━━ Record extracts ━━
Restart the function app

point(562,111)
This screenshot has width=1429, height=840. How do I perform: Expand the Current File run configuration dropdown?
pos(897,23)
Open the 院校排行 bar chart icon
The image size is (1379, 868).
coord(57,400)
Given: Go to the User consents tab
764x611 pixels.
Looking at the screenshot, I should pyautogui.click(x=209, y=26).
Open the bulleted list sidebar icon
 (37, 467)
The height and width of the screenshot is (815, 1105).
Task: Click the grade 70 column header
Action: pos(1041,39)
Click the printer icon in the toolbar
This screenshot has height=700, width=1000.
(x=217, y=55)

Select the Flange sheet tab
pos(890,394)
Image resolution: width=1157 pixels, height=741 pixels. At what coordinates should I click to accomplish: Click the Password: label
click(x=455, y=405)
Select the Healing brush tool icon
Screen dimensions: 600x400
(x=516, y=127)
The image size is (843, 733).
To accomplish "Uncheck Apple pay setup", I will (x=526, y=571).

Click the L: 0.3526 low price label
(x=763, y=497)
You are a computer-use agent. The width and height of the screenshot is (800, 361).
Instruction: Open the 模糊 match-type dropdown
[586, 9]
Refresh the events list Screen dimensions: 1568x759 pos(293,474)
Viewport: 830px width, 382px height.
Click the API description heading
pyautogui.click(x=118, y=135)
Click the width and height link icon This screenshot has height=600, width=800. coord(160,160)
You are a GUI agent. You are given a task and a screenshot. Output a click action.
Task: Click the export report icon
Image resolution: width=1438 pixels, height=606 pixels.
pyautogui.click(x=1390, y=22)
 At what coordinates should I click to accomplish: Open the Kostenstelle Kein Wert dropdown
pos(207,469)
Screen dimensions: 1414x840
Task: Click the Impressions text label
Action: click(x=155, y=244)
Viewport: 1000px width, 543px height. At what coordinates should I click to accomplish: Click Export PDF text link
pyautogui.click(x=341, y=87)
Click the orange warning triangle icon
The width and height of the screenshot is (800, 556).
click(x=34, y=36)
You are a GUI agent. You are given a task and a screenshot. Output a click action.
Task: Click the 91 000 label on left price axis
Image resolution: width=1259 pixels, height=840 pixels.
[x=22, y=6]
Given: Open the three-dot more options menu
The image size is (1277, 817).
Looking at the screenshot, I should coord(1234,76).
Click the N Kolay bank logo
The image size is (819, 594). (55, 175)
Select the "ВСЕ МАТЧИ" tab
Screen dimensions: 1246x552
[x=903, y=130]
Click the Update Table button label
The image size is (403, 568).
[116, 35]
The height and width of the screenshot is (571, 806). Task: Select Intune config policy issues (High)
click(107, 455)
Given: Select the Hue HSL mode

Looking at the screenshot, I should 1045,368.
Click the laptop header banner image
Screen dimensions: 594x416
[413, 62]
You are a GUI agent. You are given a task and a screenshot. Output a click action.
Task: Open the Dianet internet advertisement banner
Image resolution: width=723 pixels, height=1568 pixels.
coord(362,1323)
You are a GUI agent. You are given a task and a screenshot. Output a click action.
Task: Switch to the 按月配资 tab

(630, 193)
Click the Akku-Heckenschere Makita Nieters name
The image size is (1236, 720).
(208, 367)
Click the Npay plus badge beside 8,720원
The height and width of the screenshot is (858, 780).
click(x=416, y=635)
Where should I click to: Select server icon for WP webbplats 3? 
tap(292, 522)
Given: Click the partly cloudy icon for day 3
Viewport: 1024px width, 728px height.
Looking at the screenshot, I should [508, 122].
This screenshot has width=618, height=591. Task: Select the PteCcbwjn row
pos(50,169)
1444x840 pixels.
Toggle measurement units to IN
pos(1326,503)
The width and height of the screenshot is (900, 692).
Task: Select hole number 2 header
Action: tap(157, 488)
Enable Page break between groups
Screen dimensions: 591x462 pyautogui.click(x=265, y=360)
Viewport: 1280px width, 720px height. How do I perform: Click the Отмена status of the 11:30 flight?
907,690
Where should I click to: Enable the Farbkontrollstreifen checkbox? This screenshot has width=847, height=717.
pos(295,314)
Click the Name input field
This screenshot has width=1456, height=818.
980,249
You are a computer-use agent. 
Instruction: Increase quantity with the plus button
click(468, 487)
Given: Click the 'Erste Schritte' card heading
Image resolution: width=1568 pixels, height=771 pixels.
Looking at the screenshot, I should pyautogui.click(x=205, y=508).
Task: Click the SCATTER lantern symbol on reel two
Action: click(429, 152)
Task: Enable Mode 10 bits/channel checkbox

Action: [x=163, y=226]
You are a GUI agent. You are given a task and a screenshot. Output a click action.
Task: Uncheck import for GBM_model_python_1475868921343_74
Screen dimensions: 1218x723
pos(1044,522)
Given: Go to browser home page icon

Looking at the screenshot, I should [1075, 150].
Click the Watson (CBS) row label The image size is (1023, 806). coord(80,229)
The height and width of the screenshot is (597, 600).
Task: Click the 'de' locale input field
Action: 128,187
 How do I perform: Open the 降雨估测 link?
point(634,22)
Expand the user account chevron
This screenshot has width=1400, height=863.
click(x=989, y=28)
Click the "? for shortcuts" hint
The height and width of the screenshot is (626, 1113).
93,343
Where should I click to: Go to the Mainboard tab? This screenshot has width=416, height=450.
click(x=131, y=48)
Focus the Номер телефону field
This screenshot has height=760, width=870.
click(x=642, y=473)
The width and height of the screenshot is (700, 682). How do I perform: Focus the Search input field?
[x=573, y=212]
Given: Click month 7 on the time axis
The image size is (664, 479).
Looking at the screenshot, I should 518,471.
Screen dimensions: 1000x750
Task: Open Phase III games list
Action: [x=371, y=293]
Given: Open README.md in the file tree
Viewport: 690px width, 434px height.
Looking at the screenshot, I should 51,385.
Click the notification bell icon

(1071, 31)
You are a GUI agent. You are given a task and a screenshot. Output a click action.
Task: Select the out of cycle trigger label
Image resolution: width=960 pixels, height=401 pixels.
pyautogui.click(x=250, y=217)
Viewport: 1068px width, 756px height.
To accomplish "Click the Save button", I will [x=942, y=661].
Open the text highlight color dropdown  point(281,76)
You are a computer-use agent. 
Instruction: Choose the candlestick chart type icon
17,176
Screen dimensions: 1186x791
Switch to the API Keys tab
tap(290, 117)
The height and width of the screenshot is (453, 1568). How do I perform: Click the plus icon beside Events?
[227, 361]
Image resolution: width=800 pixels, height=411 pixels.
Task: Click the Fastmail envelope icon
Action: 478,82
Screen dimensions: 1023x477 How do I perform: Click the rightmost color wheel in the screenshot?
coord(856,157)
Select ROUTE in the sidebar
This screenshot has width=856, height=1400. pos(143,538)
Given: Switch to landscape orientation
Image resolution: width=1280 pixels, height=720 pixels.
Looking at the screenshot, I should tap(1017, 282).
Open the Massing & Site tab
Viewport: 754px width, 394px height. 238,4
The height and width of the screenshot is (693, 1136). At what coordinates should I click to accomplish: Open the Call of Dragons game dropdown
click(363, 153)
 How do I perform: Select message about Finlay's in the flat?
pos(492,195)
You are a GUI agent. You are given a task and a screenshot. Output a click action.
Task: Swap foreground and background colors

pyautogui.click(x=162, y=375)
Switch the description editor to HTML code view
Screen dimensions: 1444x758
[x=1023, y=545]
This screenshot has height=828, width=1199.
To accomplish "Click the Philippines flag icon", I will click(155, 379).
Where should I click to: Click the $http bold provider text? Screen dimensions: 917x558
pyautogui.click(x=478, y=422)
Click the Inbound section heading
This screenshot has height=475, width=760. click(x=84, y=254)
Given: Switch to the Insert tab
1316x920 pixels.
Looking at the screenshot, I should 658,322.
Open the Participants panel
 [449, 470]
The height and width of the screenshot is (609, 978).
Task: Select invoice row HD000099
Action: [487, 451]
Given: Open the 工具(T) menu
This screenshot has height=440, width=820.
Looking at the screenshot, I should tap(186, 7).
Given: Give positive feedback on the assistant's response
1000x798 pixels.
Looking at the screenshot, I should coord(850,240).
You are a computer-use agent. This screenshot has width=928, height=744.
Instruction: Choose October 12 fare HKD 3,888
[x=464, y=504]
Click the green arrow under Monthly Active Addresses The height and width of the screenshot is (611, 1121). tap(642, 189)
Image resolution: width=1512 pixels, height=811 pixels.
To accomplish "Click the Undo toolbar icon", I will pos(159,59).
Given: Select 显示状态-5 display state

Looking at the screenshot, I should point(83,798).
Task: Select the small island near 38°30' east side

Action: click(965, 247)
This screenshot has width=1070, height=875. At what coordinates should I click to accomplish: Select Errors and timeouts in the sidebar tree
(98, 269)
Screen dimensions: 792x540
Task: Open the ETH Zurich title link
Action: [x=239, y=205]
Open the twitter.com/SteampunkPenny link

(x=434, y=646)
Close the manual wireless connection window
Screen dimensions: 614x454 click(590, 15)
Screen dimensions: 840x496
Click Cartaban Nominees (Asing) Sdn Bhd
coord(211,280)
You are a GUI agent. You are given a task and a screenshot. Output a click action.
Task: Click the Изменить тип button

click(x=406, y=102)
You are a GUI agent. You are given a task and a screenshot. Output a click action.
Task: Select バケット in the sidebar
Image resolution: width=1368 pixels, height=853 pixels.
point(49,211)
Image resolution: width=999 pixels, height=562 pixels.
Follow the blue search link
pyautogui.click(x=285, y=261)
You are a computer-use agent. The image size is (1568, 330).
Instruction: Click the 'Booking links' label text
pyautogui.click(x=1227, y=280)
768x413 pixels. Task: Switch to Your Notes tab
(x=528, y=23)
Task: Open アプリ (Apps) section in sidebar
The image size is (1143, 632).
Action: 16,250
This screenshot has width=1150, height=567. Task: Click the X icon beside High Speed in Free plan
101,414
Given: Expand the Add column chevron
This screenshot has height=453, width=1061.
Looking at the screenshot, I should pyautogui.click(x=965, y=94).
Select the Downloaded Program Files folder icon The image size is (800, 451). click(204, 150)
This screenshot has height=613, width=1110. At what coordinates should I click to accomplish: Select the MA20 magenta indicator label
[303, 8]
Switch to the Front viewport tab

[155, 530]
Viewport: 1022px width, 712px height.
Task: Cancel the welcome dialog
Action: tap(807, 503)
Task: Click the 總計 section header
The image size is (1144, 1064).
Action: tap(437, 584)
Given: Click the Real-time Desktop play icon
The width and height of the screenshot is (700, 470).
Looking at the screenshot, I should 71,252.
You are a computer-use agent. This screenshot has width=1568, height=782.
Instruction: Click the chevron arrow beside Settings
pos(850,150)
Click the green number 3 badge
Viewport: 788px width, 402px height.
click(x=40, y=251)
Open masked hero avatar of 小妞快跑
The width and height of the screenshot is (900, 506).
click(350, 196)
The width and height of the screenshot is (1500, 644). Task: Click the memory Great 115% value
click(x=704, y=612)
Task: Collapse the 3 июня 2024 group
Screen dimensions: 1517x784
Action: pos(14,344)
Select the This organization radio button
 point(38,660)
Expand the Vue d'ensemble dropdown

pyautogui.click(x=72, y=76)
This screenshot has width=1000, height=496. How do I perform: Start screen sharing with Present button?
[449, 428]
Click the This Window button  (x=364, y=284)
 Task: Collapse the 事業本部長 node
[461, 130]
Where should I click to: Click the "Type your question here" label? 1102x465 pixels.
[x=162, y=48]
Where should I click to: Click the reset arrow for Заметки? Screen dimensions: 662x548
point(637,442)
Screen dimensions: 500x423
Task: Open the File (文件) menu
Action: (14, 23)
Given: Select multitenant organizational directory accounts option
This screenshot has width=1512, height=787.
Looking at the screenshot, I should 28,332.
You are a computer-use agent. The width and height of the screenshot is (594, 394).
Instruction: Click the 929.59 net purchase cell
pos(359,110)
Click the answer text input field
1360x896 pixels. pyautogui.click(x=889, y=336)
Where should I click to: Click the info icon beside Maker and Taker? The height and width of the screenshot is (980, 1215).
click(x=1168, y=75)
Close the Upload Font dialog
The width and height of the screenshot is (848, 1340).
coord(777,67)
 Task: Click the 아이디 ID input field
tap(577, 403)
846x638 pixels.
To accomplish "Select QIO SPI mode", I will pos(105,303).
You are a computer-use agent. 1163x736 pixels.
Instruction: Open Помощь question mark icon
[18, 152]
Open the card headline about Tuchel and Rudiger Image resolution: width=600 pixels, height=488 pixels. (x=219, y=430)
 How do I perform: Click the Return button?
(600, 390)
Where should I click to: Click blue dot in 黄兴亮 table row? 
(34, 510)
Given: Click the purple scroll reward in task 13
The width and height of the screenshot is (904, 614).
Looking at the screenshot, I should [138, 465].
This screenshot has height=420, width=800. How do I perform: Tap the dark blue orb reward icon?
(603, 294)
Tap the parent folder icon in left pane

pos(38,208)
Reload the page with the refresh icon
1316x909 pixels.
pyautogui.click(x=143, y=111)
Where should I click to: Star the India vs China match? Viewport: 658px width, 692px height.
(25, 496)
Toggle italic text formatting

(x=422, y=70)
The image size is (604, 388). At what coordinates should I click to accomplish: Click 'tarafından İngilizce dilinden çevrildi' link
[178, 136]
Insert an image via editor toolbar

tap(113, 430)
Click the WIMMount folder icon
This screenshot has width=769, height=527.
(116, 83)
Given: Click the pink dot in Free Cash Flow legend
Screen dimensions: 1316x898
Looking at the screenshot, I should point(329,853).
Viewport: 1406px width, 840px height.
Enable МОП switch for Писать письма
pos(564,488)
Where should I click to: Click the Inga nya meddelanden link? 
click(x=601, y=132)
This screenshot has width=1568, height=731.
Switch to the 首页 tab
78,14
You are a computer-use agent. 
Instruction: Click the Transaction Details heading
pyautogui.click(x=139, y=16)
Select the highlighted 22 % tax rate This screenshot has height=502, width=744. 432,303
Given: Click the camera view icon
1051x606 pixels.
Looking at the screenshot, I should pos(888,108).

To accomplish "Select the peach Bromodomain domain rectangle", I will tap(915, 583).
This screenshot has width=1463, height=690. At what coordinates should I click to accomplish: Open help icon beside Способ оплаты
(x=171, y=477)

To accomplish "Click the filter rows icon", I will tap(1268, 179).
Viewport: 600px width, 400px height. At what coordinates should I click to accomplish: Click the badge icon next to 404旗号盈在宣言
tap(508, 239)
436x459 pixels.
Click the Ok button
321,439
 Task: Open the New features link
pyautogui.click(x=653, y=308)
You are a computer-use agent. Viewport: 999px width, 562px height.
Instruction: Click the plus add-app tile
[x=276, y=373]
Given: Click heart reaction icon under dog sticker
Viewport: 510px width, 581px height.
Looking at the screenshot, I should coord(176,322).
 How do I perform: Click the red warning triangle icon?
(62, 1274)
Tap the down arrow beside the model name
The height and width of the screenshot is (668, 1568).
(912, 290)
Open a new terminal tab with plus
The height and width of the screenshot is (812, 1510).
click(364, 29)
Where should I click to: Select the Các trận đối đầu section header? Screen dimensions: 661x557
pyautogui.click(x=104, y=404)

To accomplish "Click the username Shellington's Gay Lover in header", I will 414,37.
━━━
How to complete this task >> Your task is to transcribe, with no changes, only the lines of the listing above that lie between the line holding "Where should I click to: Enable" and the line holding "Given: Click the 'Erste", inclusive.

Answer section >>
Where should I click to: Enable the Farbkontrollstreifen checkbox? This screenshot has width=847, height=717.
pos(295,314)
Click the Name input field
This screenshot has width=1456, height=818.
980,249
You are a computer-use agent. 
Instruction: Increase quantity with the plus button
click(468, 487)
Given: Click the 'Erste Schritte' card heading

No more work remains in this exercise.